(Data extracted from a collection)

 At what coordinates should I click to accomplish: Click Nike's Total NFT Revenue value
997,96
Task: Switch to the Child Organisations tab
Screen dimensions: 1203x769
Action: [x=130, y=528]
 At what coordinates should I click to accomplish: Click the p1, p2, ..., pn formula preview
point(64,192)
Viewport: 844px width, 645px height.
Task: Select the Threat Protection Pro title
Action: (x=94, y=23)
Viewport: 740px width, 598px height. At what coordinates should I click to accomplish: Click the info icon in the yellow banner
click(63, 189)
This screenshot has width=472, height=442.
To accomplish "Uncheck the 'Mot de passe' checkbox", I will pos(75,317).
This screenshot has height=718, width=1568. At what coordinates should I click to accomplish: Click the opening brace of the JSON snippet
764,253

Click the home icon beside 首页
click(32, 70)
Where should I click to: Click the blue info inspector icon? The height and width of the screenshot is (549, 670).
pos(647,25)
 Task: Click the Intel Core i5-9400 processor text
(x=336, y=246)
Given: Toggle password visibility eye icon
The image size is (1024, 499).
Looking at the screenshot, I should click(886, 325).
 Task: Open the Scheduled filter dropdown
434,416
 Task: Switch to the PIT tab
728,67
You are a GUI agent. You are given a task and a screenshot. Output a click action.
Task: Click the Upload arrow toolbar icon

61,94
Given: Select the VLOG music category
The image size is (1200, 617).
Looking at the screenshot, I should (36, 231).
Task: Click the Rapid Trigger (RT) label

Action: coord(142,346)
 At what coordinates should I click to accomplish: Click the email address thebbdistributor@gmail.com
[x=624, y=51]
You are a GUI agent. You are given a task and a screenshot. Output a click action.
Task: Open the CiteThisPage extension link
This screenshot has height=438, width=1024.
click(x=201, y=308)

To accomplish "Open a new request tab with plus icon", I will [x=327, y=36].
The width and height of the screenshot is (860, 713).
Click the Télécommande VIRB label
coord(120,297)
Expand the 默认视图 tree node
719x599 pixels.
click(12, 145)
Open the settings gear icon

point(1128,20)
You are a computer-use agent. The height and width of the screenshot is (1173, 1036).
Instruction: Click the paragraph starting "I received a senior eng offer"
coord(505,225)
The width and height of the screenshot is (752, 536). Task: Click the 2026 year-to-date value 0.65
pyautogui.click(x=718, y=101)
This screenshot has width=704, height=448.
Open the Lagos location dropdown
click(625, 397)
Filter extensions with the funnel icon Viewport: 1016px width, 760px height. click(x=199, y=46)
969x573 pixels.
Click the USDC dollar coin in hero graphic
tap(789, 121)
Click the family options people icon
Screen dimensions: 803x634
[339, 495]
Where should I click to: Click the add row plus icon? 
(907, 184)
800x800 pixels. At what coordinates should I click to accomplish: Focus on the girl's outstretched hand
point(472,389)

**WHAT NEEDS TO BE DONE**
For every line above in which the string "with" appears, add one; please give the final count and nothing else.

**RESPONSE AREA**
2